(Collected data)
--
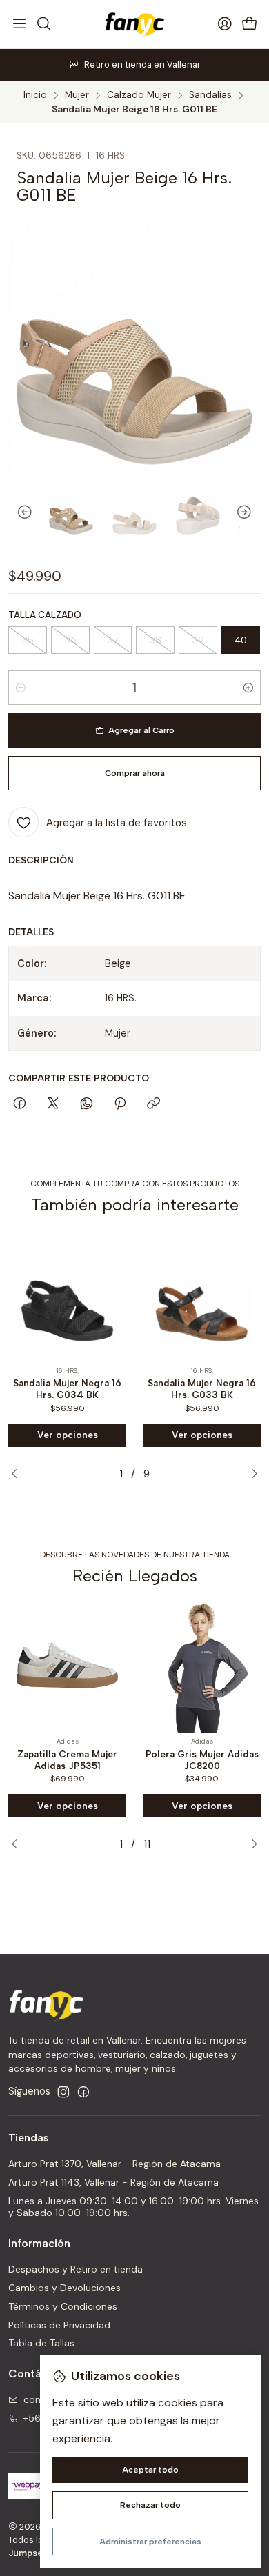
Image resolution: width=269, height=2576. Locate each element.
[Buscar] (43, 24)
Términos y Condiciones (62, 2306)
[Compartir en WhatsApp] (86, 1104)
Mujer (77, 95)
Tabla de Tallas (41, 2343)
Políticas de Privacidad (59, 2325)
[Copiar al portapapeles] (153, 1104)
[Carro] (250, 24)
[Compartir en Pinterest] (120, 1104)
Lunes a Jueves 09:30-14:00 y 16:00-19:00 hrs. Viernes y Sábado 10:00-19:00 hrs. (133, 2207)
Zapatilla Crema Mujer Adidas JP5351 (67, 1759)
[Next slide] (250, 512)
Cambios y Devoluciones (64, 2288)
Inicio (35, 95)
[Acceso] (225, 24)
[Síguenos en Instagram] (63, 2092)
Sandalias (210, 95)
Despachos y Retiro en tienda (75, 2269)
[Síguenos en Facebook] (83, 2092)
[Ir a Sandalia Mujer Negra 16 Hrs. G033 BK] (201, 1295)
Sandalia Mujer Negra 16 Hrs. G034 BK (67, 1388)
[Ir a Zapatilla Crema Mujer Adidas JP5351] (67, 1665)
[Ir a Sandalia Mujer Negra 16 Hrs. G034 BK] (67, 1295)
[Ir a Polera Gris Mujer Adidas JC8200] (201, 1665)
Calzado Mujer (139, 95)
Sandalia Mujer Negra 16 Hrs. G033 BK (202, 1388)
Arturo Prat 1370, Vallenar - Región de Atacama (114, 2163)
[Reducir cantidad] (20, 687)
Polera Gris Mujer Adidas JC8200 (202, 1759)
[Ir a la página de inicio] (134, 24)
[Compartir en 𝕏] (53, 1104)
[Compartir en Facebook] (19, 1104)
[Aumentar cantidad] (248, 687)
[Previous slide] (18, 512)
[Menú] (19, 24)
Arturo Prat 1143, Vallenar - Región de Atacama (113, 2182)
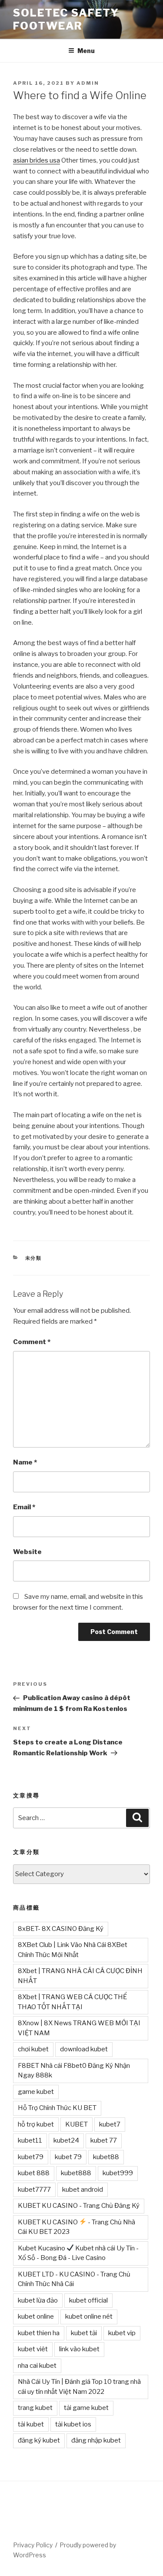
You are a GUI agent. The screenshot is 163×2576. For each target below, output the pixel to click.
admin (88, 83)
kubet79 (30, 2157)
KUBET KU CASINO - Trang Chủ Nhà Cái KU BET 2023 (76, 2227)
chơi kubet (33, 2049)
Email (24, 1507)
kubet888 (76, 2173)
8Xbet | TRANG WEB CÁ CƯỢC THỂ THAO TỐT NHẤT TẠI (72, 2002)
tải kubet (31, 2424)
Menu (86, 50)
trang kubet (35, 2408)
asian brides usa (36, 160)
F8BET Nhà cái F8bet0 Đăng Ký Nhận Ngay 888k (74, 2071)
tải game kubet (86, 2408)
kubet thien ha (39, 2333)
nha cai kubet (37, 2366)
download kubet (84, 2049)
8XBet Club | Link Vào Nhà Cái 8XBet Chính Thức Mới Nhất (72, 1950)
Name (25, 1462)
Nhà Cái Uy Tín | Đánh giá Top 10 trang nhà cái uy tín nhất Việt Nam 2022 (79, 2387)
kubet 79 (68, 2157)
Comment (31, 1342)
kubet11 (30, 2140)
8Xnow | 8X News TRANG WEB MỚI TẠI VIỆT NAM (79, 2028)
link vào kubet (79, 2349)
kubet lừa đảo (38, 2300)
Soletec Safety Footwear (66, 19)
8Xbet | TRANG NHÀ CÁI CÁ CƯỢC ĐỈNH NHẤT (80, 1976)
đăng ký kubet (39, 2440)
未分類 (33, 1258)
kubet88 (106, 2157)
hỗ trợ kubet (36, 2124)
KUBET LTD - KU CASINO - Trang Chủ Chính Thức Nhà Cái (74, 2279)
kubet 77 (103, 2140)
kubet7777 (34, 2189)
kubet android (82, 2189)
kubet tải (84, 2333)
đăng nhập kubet (96, 2440)
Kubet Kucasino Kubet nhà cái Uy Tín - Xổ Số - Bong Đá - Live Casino (78, 2253)
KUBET (76, 2124)
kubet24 (66, 2140)
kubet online (36, 2316)
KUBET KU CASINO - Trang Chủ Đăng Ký (79, 2206)
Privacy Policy (33, 2545)
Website (27, 1552)
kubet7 (109, 2124)
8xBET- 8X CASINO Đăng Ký (60, 1929)
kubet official (88, 2300)
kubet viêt (33, 2349)
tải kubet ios (73, 2424)
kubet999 (118, 2173)
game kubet (36, 2092)
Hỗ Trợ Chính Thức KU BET (57, 2108)
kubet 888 (34, 2173)
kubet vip (122, 2333)
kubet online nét (89, 2316)
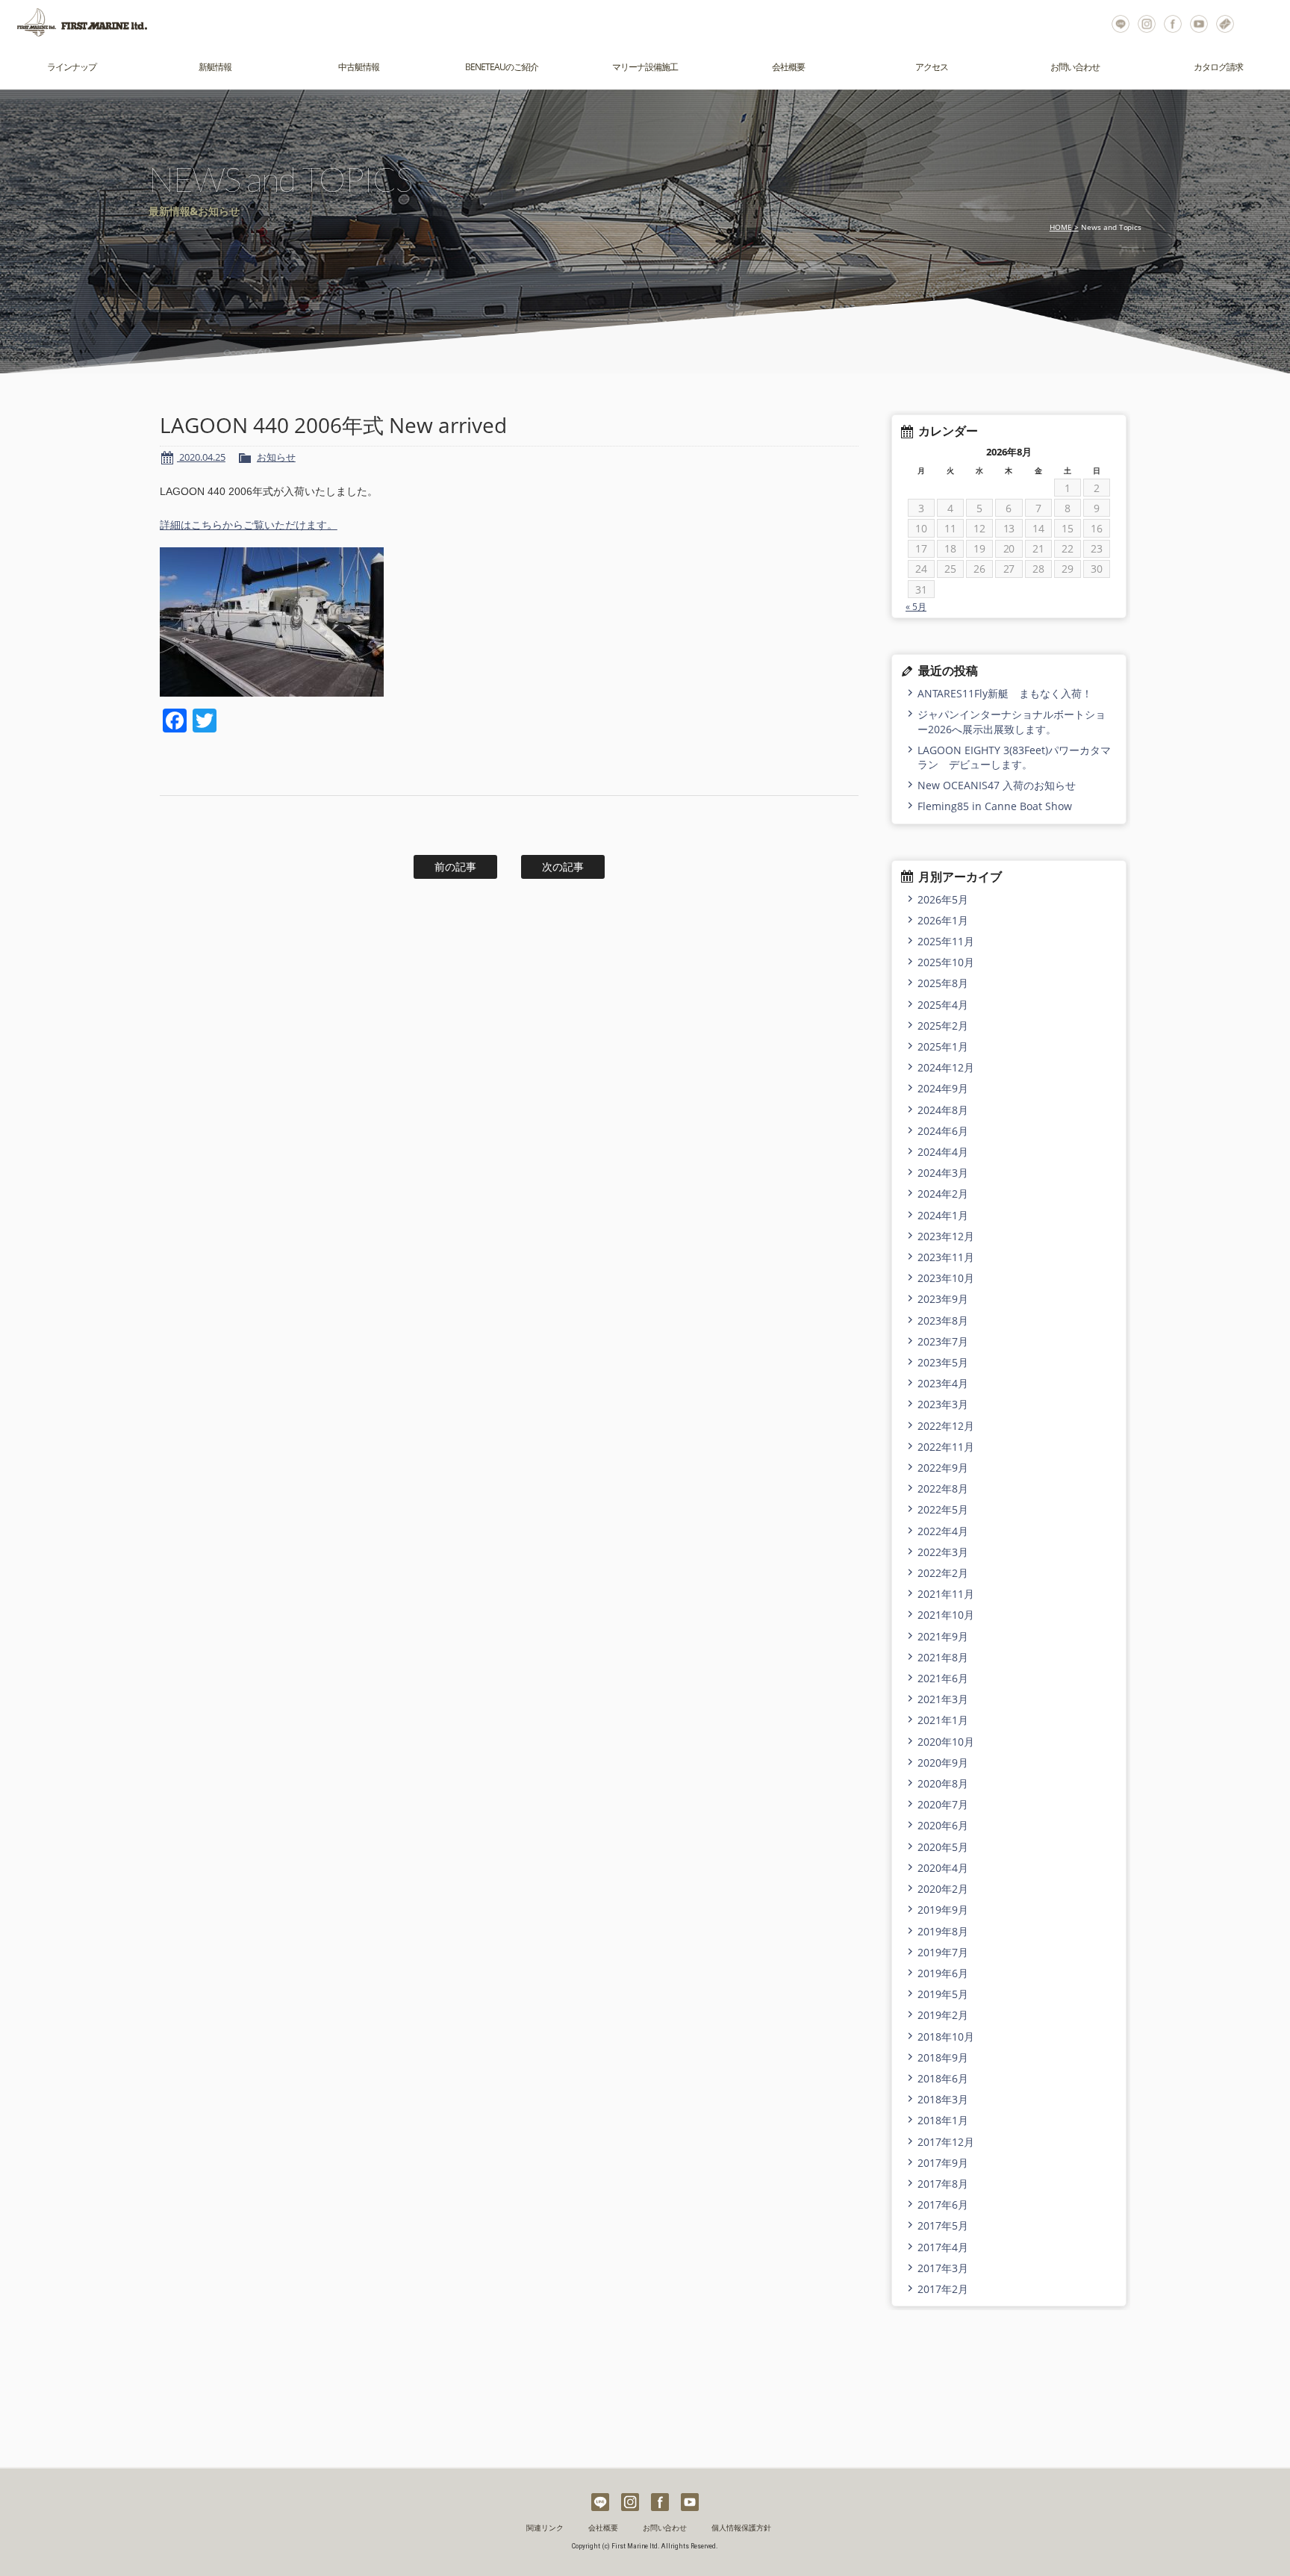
--
■ Exercise goal ■
Retype, exactly as written, each line from the one containing "8xBET- 8X CASINO Đăng Ký (60, 1929)" through the end of the data above, and leave out every picture.

■ Task solution ■
8xBET- 8X CASINO Đăng Ký (60, 1929)
kubet official (88, 2300)
kubet viêt (33, 2349)
tải kubet ios (73, 2424)
kubet999 (118, 2173)
game kubet (36, 2092)
Hỗ Trợ Chính Thức KU BET (57, 2108)
kubet 888 (34, 2173)
kubet vip (122, 2333)
kubet online nét (89, 2316)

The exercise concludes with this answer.